Ben più arrabbiata e "A Visionary's Trip". I vocalizzi di Max sono veramente aggressivi, ed anche la sezione ritmica si fa rispettare. Se non fosse per il ritmo moderato, potrei suggerire che siamo ai limiti del black sinfonico e melodico! Naturalmente, i Necroart non stravolgono il loro genere. Peccato che, quando la musica si fa meno rabbiosa, i vecchi Moonspell ritornino a far capolino tra le note. Talvolta la somiglianza è addirittura esagerata, come in quella sezione centrale ricca di atmosfera, caratterizzata da un arpeggio di chitarra acustica. Ecco, sono questi i particolari che andrebbero un po' rivisti: basterebbe soltanto una maggiore originalità timbrica. La scelta dei suoni è importante. Nel caso di "A Visionary's Trip" funziona, perché il brano comunica passione. Ma, tipico delle armi a doppio taglio, suggerisce comunque dei paragoni.

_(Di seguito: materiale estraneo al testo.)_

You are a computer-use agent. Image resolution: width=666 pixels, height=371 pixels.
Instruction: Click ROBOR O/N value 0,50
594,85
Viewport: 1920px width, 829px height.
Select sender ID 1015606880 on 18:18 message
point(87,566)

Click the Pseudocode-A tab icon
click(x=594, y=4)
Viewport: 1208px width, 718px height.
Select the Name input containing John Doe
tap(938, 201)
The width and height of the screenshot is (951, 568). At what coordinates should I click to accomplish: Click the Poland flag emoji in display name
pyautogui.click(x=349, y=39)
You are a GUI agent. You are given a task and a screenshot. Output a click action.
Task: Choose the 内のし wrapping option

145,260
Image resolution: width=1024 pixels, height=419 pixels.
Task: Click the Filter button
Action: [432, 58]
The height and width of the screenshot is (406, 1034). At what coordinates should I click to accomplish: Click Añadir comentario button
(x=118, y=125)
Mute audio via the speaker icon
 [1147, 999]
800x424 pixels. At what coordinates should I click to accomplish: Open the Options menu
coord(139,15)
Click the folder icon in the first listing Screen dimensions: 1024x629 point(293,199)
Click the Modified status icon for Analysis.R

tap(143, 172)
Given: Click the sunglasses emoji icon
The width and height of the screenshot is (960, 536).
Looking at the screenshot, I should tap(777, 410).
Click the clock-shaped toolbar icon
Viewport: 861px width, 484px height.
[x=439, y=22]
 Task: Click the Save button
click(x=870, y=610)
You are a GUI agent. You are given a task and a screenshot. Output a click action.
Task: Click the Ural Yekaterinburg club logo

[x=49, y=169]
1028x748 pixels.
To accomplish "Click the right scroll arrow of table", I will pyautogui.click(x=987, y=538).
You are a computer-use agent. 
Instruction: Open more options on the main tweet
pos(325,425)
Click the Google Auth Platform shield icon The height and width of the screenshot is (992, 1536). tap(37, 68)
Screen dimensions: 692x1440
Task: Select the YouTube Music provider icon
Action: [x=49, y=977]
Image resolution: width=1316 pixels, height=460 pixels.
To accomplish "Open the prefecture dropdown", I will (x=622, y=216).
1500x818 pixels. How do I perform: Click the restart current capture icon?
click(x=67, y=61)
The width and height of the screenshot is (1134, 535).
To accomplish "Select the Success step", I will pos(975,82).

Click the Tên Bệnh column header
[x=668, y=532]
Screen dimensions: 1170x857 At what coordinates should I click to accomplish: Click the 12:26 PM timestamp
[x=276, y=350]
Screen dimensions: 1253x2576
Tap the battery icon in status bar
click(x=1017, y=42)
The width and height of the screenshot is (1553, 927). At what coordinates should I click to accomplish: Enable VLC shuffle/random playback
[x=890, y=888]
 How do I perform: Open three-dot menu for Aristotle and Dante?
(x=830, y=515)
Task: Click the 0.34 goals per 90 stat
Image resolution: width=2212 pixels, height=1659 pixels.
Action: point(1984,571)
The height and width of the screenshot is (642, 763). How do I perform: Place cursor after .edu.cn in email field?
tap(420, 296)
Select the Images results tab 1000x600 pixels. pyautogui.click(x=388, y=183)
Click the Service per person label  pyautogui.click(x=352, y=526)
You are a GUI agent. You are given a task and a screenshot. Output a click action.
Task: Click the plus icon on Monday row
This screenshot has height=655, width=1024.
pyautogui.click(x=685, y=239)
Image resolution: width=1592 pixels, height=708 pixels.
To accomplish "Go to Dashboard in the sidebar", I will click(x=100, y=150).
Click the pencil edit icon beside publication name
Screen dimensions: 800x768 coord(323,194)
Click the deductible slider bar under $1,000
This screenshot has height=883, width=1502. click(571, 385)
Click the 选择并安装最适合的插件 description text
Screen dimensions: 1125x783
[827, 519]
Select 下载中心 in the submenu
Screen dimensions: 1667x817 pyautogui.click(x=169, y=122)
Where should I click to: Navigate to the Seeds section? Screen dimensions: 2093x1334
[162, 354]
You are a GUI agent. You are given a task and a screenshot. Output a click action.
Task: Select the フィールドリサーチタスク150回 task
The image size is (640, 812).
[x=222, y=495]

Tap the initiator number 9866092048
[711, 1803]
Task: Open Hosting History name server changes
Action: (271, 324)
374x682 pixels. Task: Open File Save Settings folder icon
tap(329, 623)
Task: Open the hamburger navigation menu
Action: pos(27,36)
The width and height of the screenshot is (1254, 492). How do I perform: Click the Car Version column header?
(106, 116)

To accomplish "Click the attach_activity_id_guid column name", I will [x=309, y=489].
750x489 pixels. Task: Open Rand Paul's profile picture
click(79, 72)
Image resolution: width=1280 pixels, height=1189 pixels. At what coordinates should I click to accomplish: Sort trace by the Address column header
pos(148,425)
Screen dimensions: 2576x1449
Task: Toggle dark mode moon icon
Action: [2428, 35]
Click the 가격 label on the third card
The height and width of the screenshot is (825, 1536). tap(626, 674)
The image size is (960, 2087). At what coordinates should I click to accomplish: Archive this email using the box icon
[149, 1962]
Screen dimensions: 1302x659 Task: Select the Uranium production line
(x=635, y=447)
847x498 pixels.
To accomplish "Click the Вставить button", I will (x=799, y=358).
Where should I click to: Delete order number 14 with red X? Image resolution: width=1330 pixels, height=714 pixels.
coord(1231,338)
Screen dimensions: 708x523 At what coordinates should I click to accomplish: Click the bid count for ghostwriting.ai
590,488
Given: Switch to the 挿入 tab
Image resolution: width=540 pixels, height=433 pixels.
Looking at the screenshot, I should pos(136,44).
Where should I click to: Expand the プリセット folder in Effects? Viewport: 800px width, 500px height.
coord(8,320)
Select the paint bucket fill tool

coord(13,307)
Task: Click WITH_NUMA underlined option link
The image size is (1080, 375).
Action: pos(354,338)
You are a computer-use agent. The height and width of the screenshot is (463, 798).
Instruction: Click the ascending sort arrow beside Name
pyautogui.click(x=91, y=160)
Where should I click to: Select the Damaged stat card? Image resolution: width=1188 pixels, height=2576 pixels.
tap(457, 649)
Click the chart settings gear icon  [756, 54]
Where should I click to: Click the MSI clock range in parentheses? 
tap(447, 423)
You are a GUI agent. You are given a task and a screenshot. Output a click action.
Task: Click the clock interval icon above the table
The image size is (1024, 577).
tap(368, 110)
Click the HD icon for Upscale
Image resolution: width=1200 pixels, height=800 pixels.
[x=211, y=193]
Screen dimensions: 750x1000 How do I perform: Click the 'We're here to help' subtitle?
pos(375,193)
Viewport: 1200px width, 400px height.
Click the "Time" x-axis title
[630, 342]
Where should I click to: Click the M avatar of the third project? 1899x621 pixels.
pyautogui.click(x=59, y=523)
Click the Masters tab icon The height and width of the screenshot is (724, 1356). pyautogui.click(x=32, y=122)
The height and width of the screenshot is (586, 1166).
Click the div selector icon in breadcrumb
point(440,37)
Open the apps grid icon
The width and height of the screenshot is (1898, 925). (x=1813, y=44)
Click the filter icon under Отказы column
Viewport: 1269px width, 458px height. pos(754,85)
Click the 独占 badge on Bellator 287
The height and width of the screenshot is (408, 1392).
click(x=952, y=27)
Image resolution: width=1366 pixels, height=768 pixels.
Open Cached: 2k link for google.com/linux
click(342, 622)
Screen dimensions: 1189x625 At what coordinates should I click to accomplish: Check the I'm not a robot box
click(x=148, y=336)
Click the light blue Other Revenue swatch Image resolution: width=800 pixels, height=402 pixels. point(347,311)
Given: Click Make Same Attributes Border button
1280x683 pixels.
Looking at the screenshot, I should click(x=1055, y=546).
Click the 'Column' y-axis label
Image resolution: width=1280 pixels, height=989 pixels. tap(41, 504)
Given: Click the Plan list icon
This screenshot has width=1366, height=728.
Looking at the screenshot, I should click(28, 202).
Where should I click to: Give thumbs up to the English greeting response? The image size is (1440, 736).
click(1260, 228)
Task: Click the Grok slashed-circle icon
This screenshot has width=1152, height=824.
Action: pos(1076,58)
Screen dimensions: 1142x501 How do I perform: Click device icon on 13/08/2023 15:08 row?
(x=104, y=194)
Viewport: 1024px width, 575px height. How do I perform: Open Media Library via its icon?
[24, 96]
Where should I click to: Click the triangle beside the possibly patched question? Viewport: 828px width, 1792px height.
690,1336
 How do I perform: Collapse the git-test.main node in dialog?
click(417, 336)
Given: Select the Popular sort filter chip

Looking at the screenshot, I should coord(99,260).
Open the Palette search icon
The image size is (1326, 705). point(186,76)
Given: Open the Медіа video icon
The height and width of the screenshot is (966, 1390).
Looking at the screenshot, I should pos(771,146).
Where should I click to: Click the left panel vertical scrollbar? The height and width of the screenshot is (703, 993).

Il titolo di "Lullabye" non fa fede. Non si tratta di una nenia, e l'unica sezione veramente delicata è all'inizio. Le sonorità sono infatti dolci, e la voce effettata è deliziosamente malinconica. Presto però il brano accelera, ed il suo sviluppo è grosso modo lineare. Si tratta di una buona canzone gotica, che non presenta picchi di violenza, né particolari sorprese. Piacevole, si lascia ascoltare dall'inizio alla fine. Dopo l'assolo di chitarra, la canzone riparte da capo.
L'album si conclude con l'outro "L'Inverno Dell'Anima". Non me ne vogliano i Necroart, ma questo brano ambient proprio non mi piace...
"The Opium Visions" è un album solido, frutto del lavoro di una band in costante crescita. Come ho evidenziato in questa recensione, ci sono ancora un po' di particolari da sistemare, ed uno stile che a poco a poco dovrà scollarsi di dosso le influenze più evidenti. E' vero però che il sestetto ha uno spiccato gusto per la melodia, ed un buon talento nel songwriting. Il giudizio non può che essere positivo.